* [WHAT THE EXERCISE ASKS]
Return, word for word, every line starting at the line with "You are a computer-use" and ending at the final line of the entries; skip the pictures.

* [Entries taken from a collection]
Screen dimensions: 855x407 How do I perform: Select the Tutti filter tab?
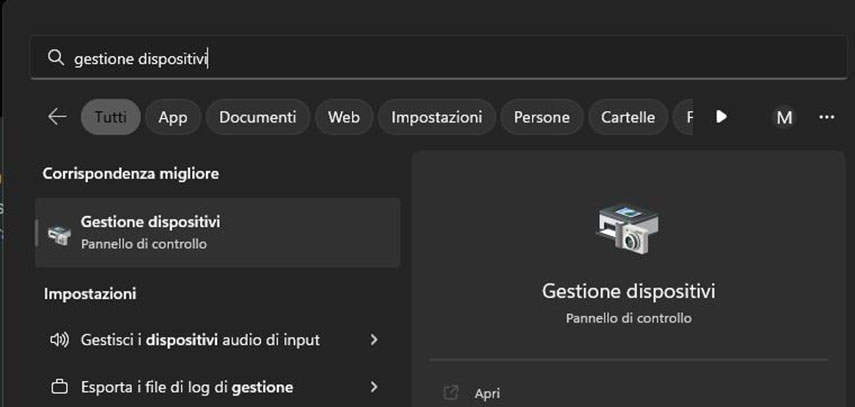[110, 117]
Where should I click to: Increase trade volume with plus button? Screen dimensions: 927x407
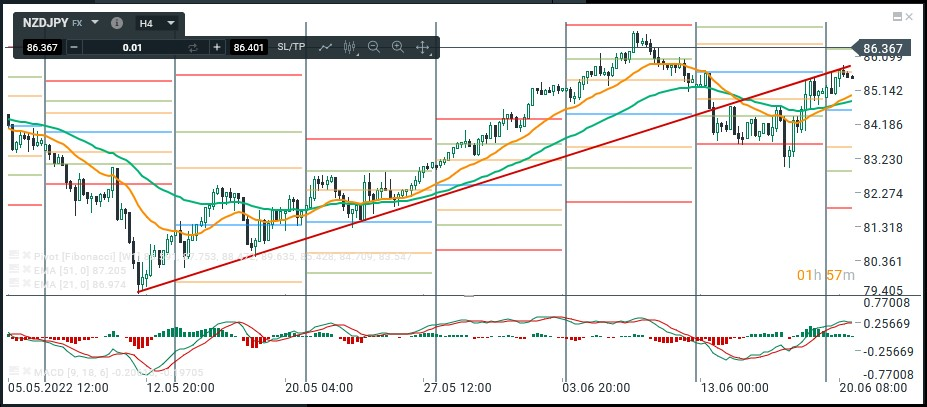pyautogui.click(x=216, y=47)
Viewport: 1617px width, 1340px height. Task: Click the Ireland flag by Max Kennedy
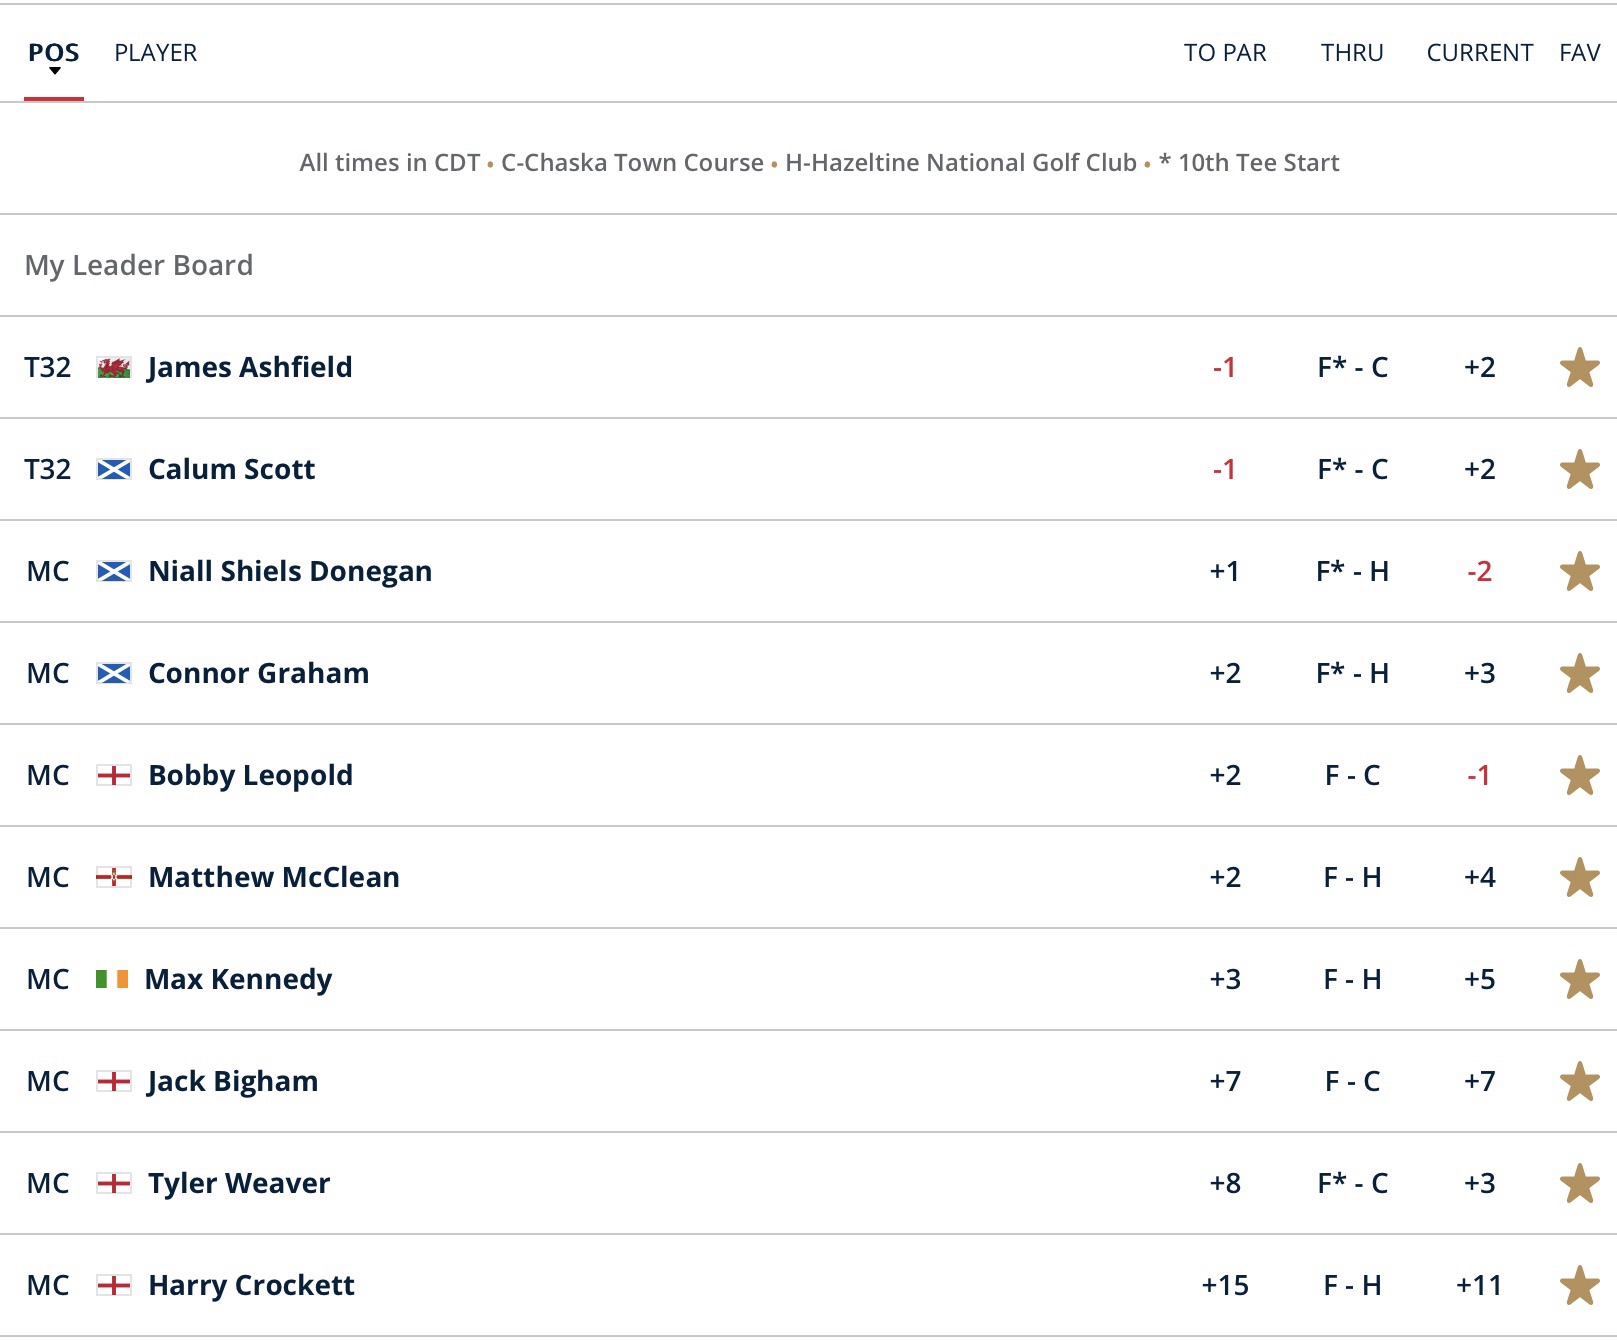click(x=112, y=980)
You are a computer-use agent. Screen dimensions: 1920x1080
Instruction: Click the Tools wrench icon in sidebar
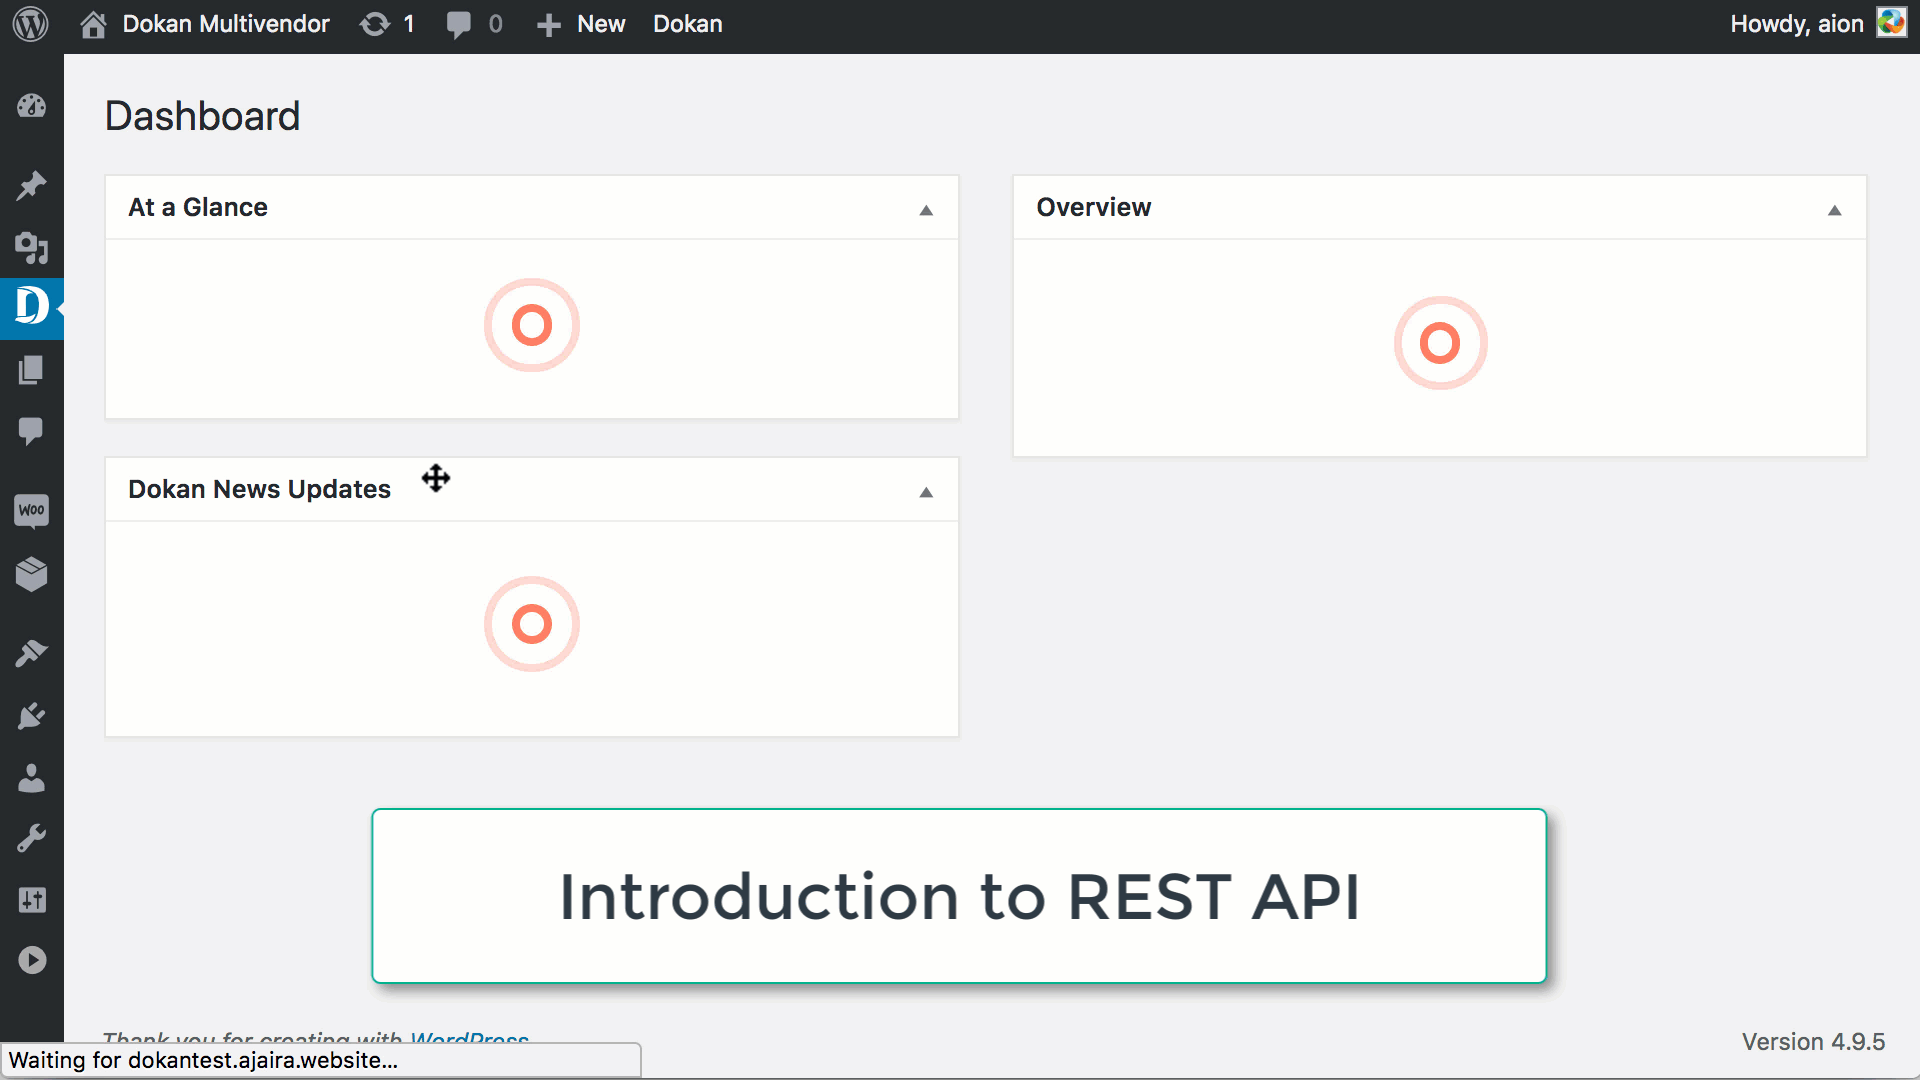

* [WRITTEN REPLY]
You are a computer-use agent. Screen dimensions: 1920x1080
Instruction: Click the Tools wrench icon in sidebar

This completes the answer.